Algorithmic modifications of locally preconditioned parallel iterative solvers to balance CPU and memory load

Richard Mills, College of William & Mary

Photo of Richard Mills

Clusters of workstations (COWs) are an increasingly popular and cost-effective means of solving scientific problems. For myriad reasons, these systems are often heterogeneous in terms of processor and memory resources. For example, upgrades to a cluster may occur in stages. Heterogeneity may also arise dynamically: if an cluster is time-shared, some nodes that are more heavily loaded than others will have less CPU time and memory available for an application. To effectively utilize heterogeneous COWs, dynamic load balancing is crucial.

We investigate some novel approaches for dynamically balancing the resource utilization of parallel implementations of iterative methods for solving eigenproblems and systems of equations. The methods employ some local preconditioning operation on each compute node. Such methods are crucial to many scientific and engineering applications.
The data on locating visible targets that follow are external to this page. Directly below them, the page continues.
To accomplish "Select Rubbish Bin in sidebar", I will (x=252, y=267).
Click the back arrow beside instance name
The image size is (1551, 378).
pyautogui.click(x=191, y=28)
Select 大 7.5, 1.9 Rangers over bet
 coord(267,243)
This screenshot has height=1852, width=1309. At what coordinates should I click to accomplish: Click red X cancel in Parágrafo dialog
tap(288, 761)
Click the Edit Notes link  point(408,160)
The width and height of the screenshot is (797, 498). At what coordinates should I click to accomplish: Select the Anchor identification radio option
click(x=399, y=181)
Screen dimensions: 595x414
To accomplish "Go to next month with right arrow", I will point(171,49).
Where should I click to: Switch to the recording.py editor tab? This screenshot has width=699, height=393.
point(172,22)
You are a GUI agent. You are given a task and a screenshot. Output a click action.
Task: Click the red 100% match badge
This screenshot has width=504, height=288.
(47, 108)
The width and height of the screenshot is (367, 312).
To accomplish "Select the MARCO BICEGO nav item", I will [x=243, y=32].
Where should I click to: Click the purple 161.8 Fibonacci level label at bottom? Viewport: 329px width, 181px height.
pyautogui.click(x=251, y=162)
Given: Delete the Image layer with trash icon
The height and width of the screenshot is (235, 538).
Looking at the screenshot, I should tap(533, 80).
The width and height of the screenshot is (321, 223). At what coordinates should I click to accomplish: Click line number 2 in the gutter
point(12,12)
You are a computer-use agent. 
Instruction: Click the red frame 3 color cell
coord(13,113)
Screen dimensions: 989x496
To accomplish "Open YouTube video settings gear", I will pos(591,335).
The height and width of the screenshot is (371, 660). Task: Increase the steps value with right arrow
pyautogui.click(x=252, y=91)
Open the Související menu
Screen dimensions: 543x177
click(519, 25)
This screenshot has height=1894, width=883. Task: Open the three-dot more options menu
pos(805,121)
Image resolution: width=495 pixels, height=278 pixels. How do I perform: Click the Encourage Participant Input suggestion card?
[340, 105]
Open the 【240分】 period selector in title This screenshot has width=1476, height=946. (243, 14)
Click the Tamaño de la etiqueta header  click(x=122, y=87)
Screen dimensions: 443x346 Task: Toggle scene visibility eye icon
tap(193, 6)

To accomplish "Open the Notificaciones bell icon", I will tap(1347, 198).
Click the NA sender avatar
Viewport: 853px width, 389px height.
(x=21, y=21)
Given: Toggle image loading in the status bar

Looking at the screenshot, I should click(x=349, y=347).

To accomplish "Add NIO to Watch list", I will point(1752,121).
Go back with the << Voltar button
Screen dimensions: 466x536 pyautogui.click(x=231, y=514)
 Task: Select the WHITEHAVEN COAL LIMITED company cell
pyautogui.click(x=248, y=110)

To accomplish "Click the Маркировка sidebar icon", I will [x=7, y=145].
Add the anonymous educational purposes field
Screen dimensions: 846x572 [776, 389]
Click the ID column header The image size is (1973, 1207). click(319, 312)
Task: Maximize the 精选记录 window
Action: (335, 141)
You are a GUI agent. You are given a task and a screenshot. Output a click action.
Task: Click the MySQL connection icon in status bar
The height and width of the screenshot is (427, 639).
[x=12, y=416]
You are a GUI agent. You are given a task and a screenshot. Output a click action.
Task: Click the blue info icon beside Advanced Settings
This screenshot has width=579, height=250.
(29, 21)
Because all nodes need not perform their preconditioning work to the same accuracy, the preconditioning phase can be perfectly load balanced by having all nodes exit the phase after a fixed amount of time. If care is taken, this can be done without compromising the overall convergence behavior. Because in many cases the majority of time is spent in the preconditioning phase, this approach can yield excellent overall CPU load balance. Additionally, we have balanced memory load by receding the preconditioning work on a node that is thrashing due to contention for memory with other processes: the idea is to hopefully speed the completion of the competing jobs and thus their relinquishment of resources. We present experimental results from some different application codes that confirm the effectiveness of our CPU and memory balancing approaches.

Abstract Author(s): Richard Tran Mills